[Aim of the task] From the entries, filter out every line that lacks "informal" and copy the rest.

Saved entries
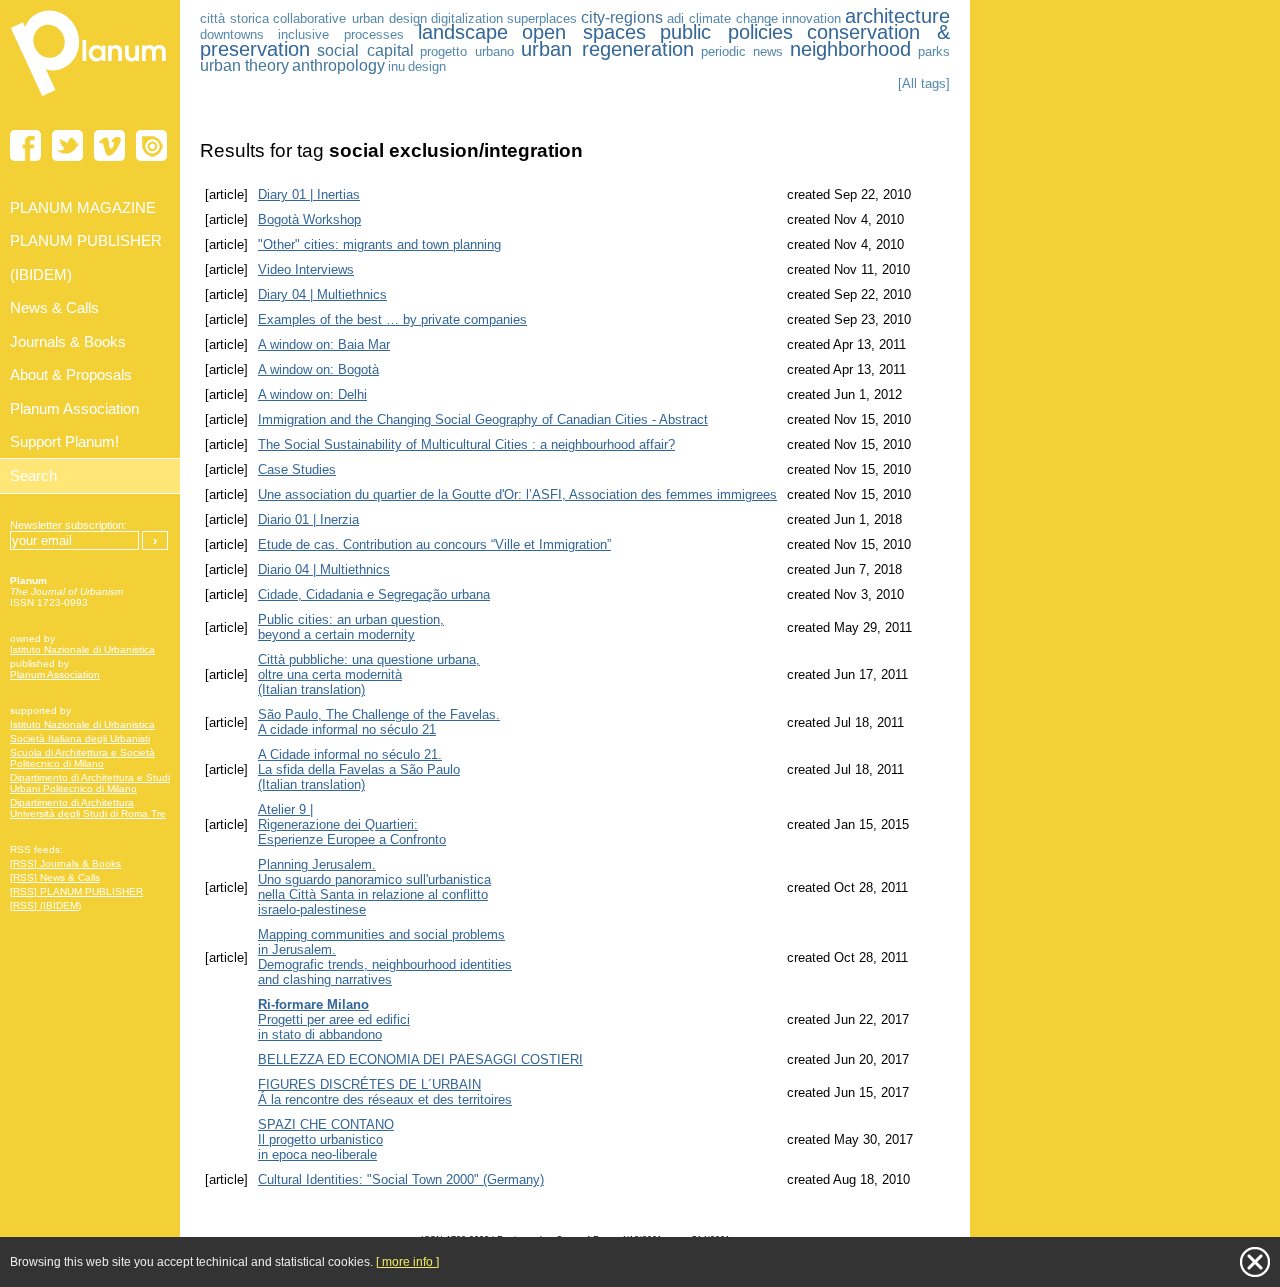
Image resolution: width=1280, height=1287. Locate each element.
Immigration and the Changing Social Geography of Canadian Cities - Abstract (483, 419)
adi (675, 18)
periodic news (742, 51)
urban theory (244, 65)
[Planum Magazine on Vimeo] (109, 145)
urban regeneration (607, 49)
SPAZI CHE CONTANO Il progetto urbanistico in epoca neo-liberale (326, 1139)
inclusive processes (341, 34)
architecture (897, 16)
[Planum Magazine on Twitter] (67, 145)
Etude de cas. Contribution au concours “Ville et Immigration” (434, 544)
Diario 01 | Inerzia (308, 519)
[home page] (90, 100)
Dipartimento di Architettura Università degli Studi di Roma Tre (88, 808)
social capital (365, 50)
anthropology (338, 65)
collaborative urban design (349, 18)
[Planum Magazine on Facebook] (25, 145)
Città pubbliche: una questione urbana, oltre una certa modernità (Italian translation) (369, 674)
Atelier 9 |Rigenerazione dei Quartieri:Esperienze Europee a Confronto (352, 824)
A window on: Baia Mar (324, 344)
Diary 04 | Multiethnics (322, 294)
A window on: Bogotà (318, 369)
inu (396, 66)
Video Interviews (306, 269)
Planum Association (55, 674)
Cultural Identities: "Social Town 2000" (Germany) (401, 1179)
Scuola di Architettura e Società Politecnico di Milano (82, 758)
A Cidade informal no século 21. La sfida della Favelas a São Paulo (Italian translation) (359, 769)
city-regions (622, 17)
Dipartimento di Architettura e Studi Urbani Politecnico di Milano (90, 783)
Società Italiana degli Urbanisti (80, 738)
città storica (234, 18)
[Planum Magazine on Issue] (151, 145)
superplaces (542, 18)
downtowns (232, 34)
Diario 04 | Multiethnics (324, 569)
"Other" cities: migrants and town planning (379, 244)
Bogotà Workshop (309, 219)
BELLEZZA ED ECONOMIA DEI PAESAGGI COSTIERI (420, 1059)
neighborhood (850, 49)
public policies (726, 32)
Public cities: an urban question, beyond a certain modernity (351, 627)
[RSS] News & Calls (55, 877)
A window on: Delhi (312, 394)
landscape (463, 32)
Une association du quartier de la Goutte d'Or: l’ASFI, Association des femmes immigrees (517, 494)
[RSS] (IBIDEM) (45, 905)
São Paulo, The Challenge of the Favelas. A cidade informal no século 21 (379, 722)
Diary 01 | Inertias (309, 194)
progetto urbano (467, 51)
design (427, 66)
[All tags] (924, 83)
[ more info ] (407, 1262)
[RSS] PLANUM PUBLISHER (76, 891)
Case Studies (297, 469)
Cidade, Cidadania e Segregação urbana (374, 594)
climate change (733, 18)
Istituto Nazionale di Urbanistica (82, 649)
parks (934, 51)
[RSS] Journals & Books (65, 863)
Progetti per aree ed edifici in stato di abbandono (334, 1019)
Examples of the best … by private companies (392, 319)
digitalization (467, 18)
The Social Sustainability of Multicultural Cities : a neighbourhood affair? (466, 444)
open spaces (584, 32)
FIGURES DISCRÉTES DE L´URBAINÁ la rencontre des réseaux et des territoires (385, 1092)
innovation (811, 18)
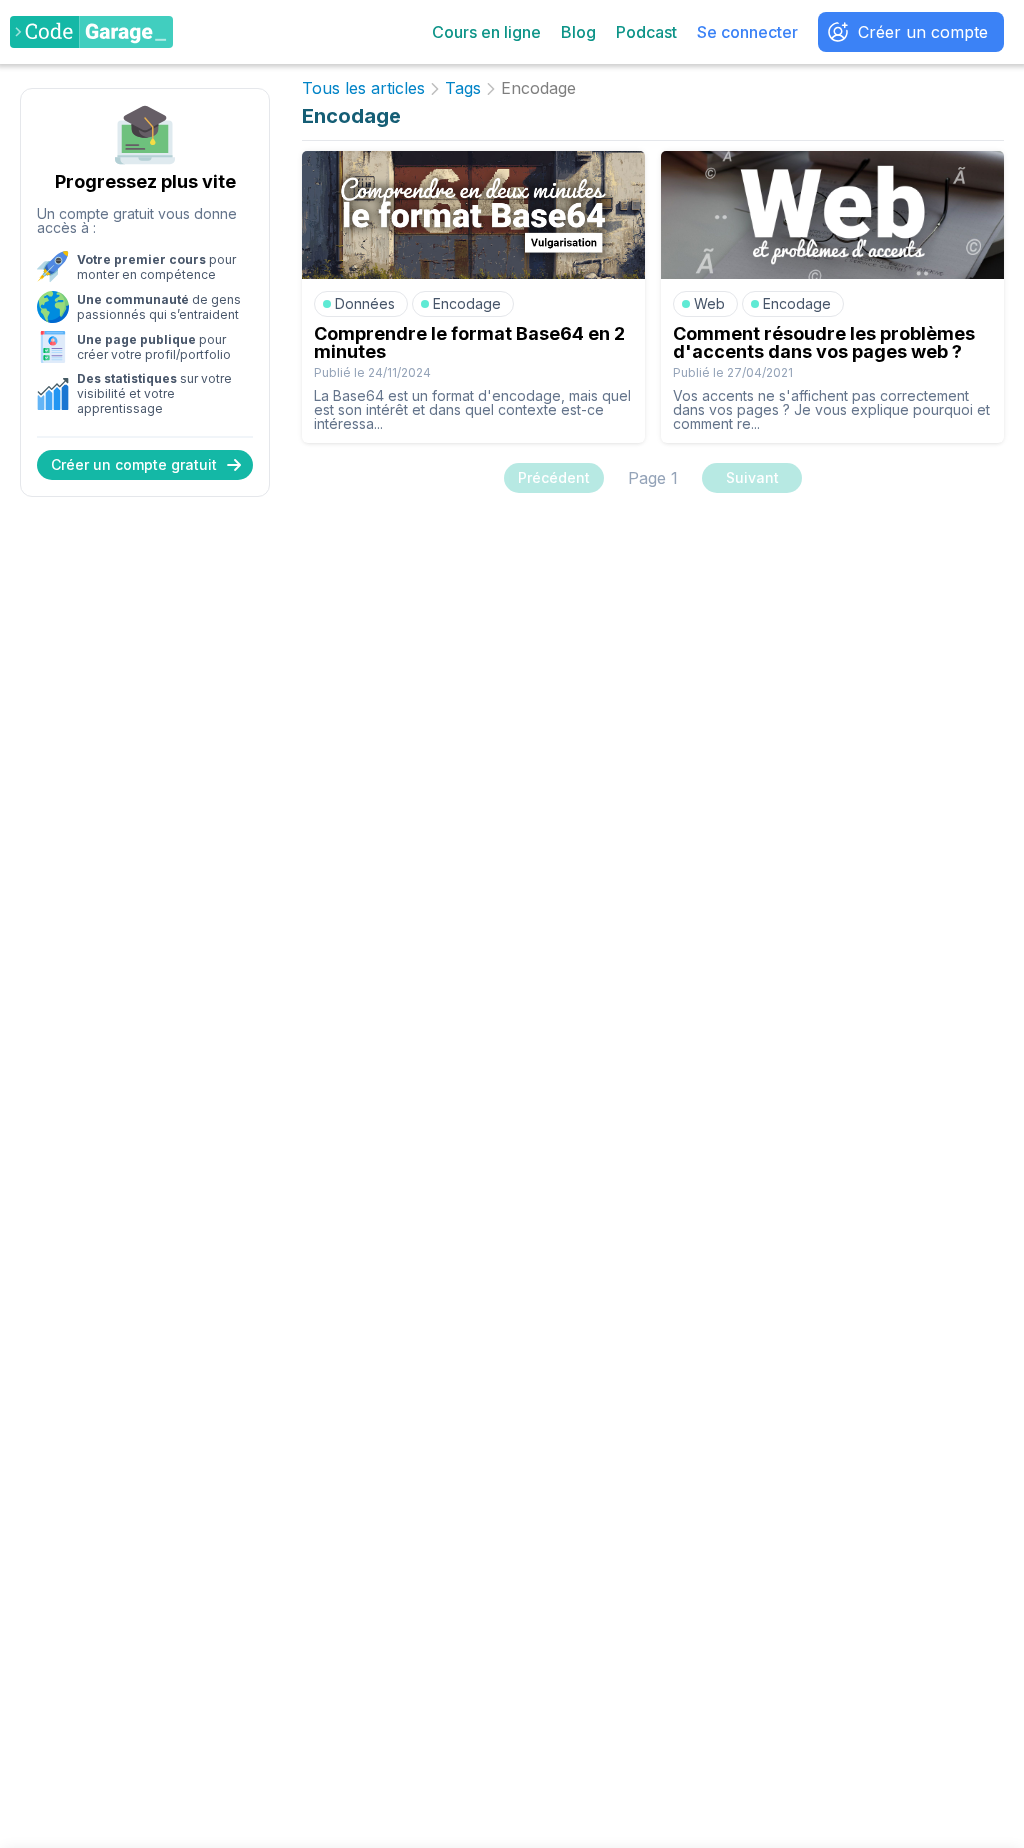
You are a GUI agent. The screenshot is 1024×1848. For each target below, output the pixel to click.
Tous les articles (363, 89)
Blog (578, 32)
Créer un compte (923, 32)
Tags (463, 89)
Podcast (646, 32)
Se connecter (747, 32)
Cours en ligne (486, 32)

[Task answer]
A Cidade informal no século 21. La sfida della Favelas a São Paulo (Italian translation) (359, 769)
São Paulo, The Challenge of the Favelas. A cidade informal no século 21 (379, 722)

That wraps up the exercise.